**Material provided**

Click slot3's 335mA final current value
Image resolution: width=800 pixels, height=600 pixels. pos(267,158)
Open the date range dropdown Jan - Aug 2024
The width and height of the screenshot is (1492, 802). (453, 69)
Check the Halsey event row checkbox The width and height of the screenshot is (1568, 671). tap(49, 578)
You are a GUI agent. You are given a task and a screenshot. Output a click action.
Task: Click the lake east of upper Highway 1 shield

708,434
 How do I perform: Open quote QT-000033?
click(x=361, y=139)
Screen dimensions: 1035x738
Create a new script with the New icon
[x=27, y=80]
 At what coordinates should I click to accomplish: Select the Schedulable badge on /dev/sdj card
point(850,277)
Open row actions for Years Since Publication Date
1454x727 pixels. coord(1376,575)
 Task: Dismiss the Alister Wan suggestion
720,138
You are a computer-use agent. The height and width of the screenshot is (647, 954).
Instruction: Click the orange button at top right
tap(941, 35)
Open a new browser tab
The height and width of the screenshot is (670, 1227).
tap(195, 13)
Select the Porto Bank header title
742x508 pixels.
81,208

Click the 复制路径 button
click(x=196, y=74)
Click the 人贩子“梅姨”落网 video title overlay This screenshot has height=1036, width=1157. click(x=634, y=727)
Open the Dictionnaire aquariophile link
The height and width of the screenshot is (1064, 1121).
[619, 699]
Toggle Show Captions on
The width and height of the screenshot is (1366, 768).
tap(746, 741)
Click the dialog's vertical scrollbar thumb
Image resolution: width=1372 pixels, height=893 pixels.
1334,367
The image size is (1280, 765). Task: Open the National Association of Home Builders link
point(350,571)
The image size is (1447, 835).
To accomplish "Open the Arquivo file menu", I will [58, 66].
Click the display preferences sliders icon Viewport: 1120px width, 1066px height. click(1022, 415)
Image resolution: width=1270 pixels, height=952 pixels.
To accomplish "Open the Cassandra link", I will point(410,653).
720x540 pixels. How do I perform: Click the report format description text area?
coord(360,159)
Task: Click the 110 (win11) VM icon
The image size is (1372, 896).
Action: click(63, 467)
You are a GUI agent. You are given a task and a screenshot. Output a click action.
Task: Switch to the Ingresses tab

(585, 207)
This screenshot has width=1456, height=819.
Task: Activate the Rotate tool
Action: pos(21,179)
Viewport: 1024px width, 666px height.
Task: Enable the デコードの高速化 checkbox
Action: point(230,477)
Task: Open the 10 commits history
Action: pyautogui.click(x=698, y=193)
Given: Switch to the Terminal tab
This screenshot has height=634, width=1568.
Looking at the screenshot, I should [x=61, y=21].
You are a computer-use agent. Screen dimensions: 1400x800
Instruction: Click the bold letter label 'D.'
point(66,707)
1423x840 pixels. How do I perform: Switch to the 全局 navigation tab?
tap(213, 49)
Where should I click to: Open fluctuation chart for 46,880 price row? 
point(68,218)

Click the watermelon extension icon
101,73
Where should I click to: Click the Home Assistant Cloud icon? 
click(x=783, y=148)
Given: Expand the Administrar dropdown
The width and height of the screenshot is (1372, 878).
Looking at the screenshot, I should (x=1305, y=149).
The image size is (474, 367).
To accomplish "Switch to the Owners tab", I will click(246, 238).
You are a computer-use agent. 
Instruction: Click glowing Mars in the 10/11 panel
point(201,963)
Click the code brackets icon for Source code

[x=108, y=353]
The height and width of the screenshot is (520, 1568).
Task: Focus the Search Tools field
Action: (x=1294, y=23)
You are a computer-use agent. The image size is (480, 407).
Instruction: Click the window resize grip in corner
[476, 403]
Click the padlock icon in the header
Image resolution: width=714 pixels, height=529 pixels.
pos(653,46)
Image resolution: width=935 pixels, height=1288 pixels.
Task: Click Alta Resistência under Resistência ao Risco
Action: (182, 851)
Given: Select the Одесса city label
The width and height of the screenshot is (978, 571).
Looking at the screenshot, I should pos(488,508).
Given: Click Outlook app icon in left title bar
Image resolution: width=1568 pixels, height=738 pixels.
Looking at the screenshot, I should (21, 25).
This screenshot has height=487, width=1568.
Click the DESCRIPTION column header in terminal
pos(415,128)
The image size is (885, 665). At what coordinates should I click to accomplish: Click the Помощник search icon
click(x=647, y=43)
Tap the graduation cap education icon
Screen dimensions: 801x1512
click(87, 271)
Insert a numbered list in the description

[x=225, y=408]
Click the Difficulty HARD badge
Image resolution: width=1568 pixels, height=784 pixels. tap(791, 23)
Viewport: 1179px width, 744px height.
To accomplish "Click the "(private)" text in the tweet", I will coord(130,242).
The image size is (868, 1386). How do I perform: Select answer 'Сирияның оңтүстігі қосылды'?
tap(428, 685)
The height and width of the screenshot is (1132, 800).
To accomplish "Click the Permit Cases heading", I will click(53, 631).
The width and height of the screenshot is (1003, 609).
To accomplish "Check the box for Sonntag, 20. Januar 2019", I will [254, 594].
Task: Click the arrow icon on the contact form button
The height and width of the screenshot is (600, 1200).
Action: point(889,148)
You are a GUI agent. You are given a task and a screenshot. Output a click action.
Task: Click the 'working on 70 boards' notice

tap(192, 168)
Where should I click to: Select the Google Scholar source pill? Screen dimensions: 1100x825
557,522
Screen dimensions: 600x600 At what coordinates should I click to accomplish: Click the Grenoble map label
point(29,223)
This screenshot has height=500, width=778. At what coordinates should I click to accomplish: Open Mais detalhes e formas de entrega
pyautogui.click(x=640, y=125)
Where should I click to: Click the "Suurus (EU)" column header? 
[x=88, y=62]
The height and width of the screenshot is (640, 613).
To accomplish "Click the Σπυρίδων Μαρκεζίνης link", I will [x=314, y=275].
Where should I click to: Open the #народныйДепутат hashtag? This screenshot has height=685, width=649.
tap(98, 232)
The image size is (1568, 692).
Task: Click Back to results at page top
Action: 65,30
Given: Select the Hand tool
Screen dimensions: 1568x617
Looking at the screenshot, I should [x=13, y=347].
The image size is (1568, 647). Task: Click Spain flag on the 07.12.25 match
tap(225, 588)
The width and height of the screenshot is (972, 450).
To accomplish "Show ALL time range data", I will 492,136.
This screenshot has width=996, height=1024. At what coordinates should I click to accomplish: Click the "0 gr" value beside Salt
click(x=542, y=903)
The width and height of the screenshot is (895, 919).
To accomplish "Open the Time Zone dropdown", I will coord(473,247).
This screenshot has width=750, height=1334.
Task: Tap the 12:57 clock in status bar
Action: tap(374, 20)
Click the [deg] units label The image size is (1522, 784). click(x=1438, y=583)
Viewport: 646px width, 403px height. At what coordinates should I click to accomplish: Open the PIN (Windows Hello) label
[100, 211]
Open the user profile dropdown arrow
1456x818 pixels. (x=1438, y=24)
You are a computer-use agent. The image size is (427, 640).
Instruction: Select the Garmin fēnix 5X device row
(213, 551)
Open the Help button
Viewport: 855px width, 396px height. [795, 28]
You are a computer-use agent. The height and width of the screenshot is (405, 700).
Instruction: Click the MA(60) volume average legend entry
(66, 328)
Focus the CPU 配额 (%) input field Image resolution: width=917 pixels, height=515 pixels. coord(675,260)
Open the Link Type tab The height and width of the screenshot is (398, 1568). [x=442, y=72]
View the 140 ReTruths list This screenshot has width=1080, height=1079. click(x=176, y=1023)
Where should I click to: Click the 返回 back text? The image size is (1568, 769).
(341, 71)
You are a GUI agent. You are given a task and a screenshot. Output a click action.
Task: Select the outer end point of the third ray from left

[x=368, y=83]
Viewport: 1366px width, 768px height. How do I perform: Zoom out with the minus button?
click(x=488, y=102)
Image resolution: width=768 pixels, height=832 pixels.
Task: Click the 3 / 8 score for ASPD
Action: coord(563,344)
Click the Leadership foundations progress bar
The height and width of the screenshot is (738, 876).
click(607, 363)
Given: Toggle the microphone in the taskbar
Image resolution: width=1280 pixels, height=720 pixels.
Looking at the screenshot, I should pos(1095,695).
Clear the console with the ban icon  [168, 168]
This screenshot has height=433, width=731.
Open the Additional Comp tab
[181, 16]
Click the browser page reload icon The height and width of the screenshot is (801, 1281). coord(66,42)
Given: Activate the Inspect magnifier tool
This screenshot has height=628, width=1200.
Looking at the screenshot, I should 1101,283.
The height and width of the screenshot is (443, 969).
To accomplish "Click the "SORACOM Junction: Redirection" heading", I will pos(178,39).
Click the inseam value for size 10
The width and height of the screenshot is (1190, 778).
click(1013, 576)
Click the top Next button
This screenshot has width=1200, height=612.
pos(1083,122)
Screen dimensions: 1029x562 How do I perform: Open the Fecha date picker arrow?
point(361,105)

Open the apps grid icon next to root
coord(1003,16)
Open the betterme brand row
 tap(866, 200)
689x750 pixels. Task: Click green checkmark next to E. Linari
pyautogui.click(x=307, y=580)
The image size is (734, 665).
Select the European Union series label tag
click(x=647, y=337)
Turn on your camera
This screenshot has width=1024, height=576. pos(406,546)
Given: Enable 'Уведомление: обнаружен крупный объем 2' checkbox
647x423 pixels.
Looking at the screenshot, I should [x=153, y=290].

**Task goal**
The expected output is each line of the records above that includes the word "Toggle".

**Solution below**
Toggle Show Captions on
Given: Toggle the microphone in the taskbar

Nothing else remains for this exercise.